• _Selected passage_
:::::
Hillary Clinton offers handshake of friendship to Syria
It was a brief but significant gesture: in the hubbub of the Gaza donor’s conference in Egypt, Hillary Clinton, the US Secretary of State, shook hands and exchanged a few words yesterday with Walid Mouallem, her Syrian counterpart.
In the Middle East, where even the slightest gesture is closely scrutinised, the brief encounter was seen as a sign that Washington was prepared to mend fences with Syria, whose leader, Bashar Assad, was treated as a pariah by the Bush Administration.
Mr Mouallem said afterwards that the meeting “was short but very pleasant”, and that he was “happy it happened”. With the strict protocols at summits, such encounters rarely happen by chance; they are more frequently designed to send subtle but powerful messages. The Syrian Foreign Minister was standing at the door to the banquet room as delegates filed in for lunch at the conference to pledge more than $5 billion (£3.6 billion) for the reconstruction of Gaza. Mrs Clinton, on her first official trip to the region, had just promised to breathe new life into the peace process. She stopped in front of Mr Mouallem, shook his hand and exchanged a few words with him.
The meeting was all the more significant as Mrs Clinton had just told Abdullah bin Zayed al-Nahyan, the United Arab Emirates Foreign Minister, that she doubted that Iran – Syria’s main ally in the region – would respond to President Obama’s offer to engage with it after years of enmity. “We’re under no illusions,” Mrs Clinton said, according to an aide. “Our eyes are wide open on Iran.”
:::::
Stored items
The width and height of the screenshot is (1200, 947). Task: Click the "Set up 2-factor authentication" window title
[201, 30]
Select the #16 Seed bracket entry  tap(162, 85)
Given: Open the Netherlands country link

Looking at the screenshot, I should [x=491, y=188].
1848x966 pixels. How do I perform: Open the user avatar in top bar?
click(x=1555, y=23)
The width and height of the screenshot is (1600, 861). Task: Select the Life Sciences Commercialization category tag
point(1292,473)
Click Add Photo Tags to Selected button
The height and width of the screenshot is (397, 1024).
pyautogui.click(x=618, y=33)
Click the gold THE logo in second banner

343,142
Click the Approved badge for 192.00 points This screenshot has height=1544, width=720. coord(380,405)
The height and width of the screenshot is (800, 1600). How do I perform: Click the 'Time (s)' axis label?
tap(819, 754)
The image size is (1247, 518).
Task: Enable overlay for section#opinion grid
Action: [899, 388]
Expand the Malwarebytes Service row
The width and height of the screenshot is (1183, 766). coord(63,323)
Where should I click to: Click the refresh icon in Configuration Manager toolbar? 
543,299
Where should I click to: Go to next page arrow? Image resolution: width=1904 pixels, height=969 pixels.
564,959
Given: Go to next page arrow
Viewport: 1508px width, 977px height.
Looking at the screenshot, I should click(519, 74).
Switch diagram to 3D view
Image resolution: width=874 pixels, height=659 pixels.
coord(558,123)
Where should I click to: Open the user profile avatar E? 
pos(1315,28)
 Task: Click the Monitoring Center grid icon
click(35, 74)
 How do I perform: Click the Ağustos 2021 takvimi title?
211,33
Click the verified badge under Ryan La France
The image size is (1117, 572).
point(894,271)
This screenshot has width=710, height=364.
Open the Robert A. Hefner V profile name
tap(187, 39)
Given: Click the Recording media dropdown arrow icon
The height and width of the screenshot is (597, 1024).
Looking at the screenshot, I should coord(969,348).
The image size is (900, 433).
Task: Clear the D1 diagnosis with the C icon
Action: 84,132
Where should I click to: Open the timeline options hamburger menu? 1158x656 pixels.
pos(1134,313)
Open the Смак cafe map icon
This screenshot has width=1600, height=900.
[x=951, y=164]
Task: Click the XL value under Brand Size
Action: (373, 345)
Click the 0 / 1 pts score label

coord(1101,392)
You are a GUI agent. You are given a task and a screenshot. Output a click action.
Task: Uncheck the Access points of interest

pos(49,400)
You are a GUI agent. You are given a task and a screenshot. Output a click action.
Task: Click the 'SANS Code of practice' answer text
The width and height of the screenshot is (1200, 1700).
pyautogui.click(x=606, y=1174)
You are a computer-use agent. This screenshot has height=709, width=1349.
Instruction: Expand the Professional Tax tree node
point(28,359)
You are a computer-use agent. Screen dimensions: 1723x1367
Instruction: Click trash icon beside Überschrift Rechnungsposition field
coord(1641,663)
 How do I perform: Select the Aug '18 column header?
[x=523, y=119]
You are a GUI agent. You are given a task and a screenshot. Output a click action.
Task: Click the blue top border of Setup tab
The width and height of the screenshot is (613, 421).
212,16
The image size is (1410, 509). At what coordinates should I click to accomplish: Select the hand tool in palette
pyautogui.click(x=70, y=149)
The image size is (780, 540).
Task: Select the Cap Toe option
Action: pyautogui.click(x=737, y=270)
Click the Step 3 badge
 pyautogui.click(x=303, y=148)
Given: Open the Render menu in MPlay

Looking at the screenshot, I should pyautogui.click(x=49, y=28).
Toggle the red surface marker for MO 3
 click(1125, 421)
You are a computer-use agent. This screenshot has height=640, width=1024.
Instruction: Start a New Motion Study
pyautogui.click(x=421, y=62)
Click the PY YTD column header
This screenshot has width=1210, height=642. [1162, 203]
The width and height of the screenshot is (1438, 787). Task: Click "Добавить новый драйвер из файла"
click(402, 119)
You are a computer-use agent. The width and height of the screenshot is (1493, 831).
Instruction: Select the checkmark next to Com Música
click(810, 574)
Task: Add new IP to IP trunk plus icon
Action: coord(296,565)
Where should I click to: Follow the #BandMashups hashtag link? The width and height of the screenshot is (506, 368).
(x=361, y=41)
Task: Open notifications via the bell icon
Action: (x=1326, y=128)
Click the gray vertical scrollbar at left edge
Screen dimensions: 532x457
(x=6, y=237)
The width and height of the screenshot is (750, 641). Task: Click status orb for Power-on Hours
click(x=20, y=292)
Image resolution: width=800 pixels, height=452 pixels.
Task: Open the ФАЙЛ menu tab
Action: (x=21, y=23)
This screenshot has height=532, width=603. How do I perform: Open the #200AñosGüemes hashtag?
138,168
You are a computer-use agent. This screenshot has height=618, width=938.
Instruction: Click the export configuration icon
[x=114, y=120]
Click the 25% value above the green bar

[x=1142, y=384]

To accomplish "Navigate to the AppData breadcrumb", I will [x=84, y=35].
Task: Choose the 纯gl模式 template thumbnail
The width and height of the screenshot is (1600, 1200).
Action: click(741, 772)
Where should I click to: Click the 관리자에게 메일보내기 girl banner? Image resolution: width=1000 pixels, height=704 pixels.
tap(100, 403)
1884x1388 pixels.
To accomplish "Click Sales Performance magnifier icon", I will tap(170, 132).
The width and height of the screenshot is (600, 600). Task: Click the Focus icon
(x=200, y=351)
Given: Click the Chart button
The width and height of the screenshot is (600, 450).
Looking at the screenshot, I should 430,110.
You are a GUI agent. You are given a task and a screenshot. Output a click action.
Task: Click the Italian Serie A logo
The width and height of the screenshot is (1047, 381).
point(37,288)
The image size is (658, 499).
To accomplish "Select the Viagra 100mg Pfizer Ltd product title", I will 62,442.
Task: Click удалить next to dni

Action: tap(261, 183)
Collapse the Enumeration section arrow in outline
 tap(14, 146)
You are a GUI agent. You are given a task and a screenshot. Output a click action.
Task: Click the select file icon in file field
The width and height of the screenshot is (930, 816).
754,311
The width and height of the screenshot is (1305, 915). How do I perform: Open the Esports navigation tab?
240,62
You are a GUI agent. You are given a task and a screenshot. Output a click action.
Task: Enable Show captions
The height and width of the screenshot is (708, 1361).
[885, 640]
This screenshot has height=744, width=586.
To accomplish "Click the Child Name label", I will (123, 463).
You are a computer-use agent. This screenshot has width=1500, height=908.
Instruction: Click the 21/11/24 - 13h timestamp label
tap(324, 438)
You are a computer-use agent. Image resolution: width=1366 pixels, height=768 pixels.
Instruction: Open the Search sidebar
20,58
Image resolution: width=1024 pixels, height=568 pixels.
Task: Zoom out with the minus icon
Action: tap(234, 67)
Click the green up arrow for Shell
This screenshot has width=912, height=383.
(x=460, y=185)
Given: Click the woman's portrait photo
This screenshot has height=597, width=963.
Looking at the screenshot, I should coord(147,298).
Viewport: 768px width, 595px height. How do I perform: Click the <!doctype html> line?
:::::
• _Apply what you read_
1. In the article on Hillary Clinton and Syria, write out the passage from "Hillary Clinton offers" to "her Syrian counterpart." again, changing "Syrian counterpart" to "Syrian opposite number".
2. Using the article on Hillary Clinton and Syria, answer the following:
(a) In which country was the Gaza donors' conference held?
(b) How did Mr Mouallem describe the meeting afterwards?
(c) Which country did Mrs Clinton doubt would respond to President Obama's offer to engage with it?

• _Results_
1.
Hillary Clinton offers handshake of friendship to Syria
It was a brief but significant gesture: in the hubbub of the Gaza donor’s conference in Egypt, Hillary Clinton, the US Secretary of State, shook hands and exchanged a few words yesterday with Walid Mouallem, her Syrian opposite number.

2.
(a) Egypt
(b) He said it "was short but very pleasant."
(c) Iran